Sunday 5 May 2013

Profession or Community: What's Best for the SharePoint Industry?

It seems to me that the SharePoint industry can't have it both ways. On the one hand we have an admirable, creditable but largely unverified, uncertified, freestyler community of self-learning individuals who choose to do their own thing and share what they want to share, when they want to share it with who ever they choose. Nothing wrong with that.

On the other hand, we have a well-established global eco-system of accredited technology partners, varied in size, scope, bias, viewpoint, method, technique, ambition and price-point. This is what defines global capitalism, supply and demand. Let the buyer decide and set the market.

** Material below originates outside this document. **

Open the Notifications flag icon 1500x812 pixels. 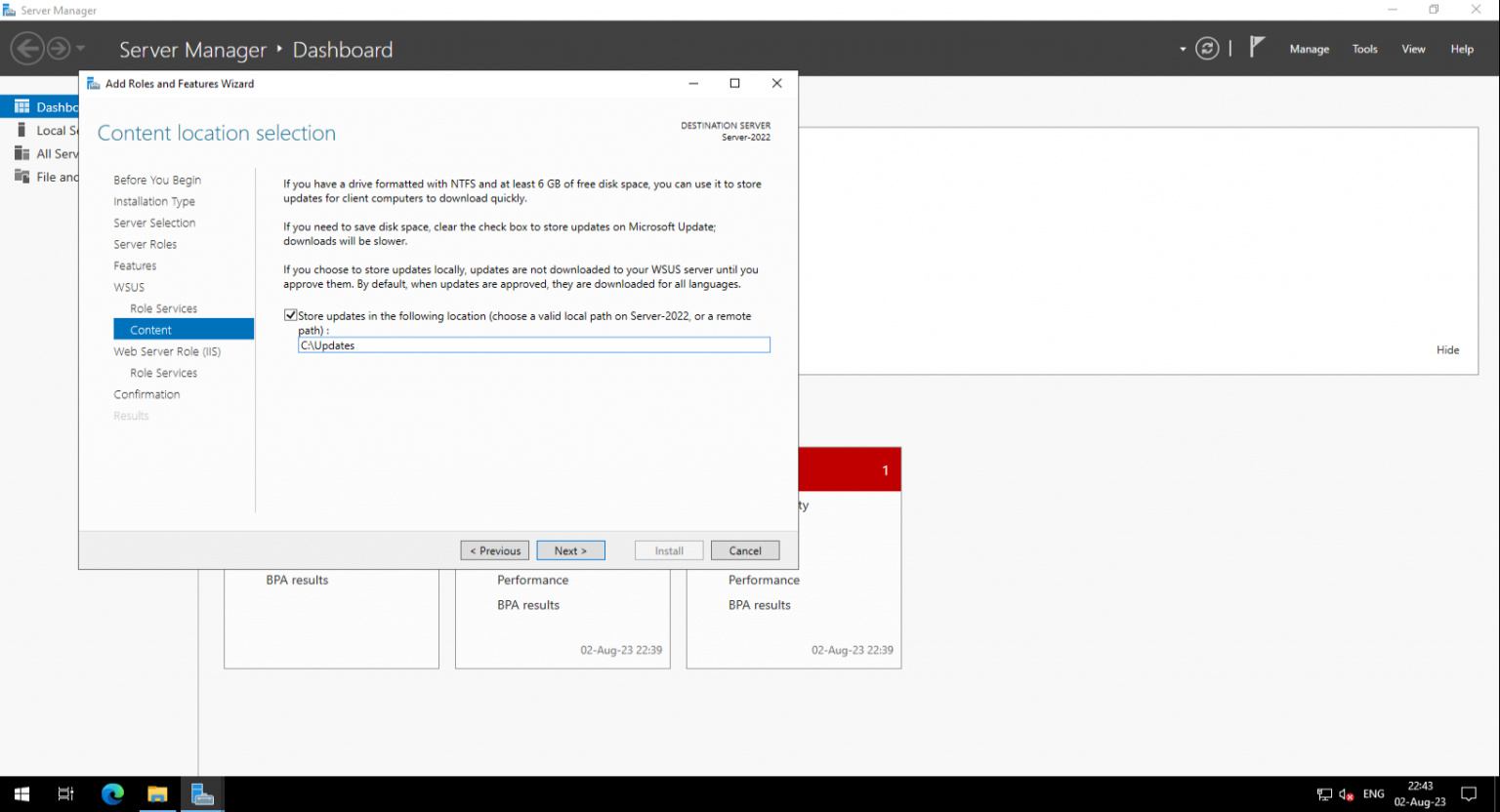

Make no mistake however, other industries have learned over decades, if not centuries, that if they are to survive intact they must establish their Guilds, independent trade bodies, professional trade associations and professional certification tracks with membership requirements (professional indemnity and charters and ethics) to protect the integrity of their industries from the ever-present charlatans, rogue traders and 'have-a-go' merchants. The results is that these bodies give newcomer-clients a starting point, benchmark, reference point and the industry its cohesive voice to the market. Protectionism? Of course, that's how established professions work.

There will always be the backstreet body-shops in any industry, together with the bandwagon-jumpers and opportunists and sadly there will always be those who choose to cut corners and take the risks that come with it. Yet there will be the many more who choose the old, trusted professionals, or those they believe to be professionals.. However, if the industry makes it far too hard to spot the real professionals and understand their true value then you can't blame the buyers for being confused as to where to turn and who or what to avoid.

So the SharePoint industry and indeed the larger IT industry in general needs to make up its mind (fast) after decades of accelerated growth whether it wishes to become more professional, accredited, certified and trusted. If it does, it needs to prove its credentials. In turn we should ask the industry whether it wishes to be viewed like other very established and skilled professions with extensive, mature training and association membership across a wider landscape and portfolio of associated skillsets? The very nature of what we do often has a major effect on the businesses we engage with, just like an attorney, accountant or financier does.

Or perhaps we need to ask instead whether the industry wishes to align itself with a more open, freestyle community of 'anyone can have a go and join in' approach, because you certainly cannot have both and solve the problems of diversity. We either support the progressive 'professionalization' of our industry or we remain in the wild west and live with the creative consequences.

A final thought. In the 17th century rich people had black teeth due to eating a new thing called sugar. Sugar, and therefore black teeth became an aspiration of the poor and they subsequently blackened their own teeth with coal as a fashion. People don't necessarily choose to go to a backstreet dentist to get their teeth fixed or indeed cleaned. They do it largely out of simple necessity where the larger, more established profession has become too exclusive, too out of reach, too slow and simply too expensive for a rapidly expanding market. Whilst the professionalism of the SharePoint industry seriously matters to us all, established delivery firms (onshore or otherwise) now do need to reassess how they are approaching the competitive marketplace and therefore what their true market-differentiation propositions are. Otherwise everyone has black teeth.